Stayman-London and William Greene '05 both neglect one of my biggest complaints about the "Vagina Monologues" and their ilk, that they preach to the converted. This is something that Andrew Moin's '05 excellent column, "Monologues miss the mark on feminism," (Feb. 20) picked up on. Greene claims that "female sexuality is an issue that is not generally treated in an open manner. American society as a whole instructs women to be reserved about sex and about their bodies. They are faced with a double standard of sexuality that pervades even the most enlightened social environments."

Look around. Amherst is demonstrably not American society as a whole. In fact, I challenge you to find an area of this campus that doesn't throw women's sexuality in our faces at all times, screaming to high heaven how great girls are. There are posters and table tents, a women's center, a feminist alliance, RAD classes, plays, musicals, interpretive dances … not to mention the annual staging of the "Monologues" themselves. It's absurd: Amherst College is desperately trying to overcompensate for the perceived attitudes of the rest of the country. It's all right, ladies. We believe you. You're not changing anyone's mind.

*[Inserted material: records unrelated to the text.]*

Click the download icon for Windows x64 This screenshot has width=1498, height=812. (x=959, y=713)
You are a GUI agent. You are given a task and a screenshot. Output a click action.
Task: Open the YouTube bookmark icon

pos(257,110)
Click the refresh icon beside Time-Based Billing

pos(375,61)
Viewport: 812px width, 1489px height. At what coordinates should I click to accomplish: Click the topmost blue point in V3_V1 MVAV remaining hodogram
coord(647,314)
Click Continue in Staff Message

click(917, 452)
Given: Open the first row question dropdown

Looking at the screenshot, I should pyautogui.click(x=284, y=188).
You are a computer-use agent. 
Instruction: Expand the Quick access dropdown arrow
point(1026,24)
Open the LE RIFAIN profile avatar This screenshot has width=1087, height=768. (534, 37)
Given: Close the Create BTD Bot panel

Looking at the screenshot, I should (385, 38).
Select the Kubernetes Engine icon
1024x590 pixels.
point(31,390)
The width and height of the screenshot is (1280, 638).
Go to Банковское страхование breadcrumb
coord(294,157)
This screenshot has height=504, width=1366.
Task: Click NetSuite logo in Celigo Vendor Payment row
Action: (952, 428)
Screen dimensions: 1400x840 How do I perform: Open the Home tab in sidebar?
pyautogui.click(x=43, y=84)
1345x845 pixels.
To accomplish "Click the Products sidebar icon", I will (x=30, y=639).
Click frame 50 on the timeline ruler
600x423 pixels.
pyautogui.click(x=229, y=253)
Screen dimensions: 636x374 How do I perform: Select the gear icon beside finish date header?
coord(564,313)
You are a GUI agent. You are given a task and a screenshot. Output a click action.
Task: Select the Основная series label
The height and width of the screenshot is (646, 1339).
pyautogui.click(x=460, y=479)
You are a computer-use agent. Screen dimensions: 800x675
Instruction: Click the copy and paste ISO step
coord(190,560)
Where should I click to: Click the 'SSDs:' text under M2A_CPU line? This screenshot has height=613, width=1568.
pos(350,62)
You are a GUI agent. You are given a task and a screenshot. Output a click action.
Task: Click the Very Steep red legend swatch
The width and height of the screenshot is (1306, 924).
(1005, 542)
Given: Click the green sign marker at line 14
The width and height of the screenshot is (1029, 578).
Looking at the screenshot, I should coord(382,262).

Jenna Osburn '02 responded unfavorably to a column I wrote at the beginning of the semester, in her letter "Trying to clarify a definition (Feb. 14). I'd like to address her claim that my whole column was moot because I mistakenly said I'm no feminist.

So, I have to label myself a feminist simply because of what the dictionary says? You and I both know that marching under the banner of feminism entails much more than the maintenance of equal treatment under law. If you want to play games with the Oxford English Dictionary or Merriam-Webster, let's try this one: the latter dictionary defines queer as "1 a: worthless, counterfeit b: questionable, suspicious 2 a: differing in some odd way from what is usual or normal b (1): eccentric, unconventional (2): mildly insane: touched c: absorbed or interested to an extreme or unreasonable degree: obsessed d (usually disparaging): homosexual 3: not quite well."

Heck, I'm worthless. Most people here find me questionable and suspicious. And I'm definitely eccentric, unconventional and, very possibly, mildly insane. But if I went around calling myself a queer, most people would reply with, "Bitch, you trippin'?"

I do not call myself a feminist because some feminists have given the whole enterprise an awful name. By being so "tolerant" and "all-encompassing of the experiences of women," the feminist movement has alienated most of its moderate and conservative members. I'm all for equality. But we've already gotten it, or gotten close enough to where y'all can calm the hell down. I emphatically do not believe that women need special dispensation and quotas and dumbed down tests so that we can achieve the appearance of equality without the substance. Having a puppet with breasts sitting in the CEO's office is not progress unless she's fought her way up like everyone else.

Call me crazy, but I think that women who deserve to be powerful figures are strong enough, and bright enough, to do it on their own.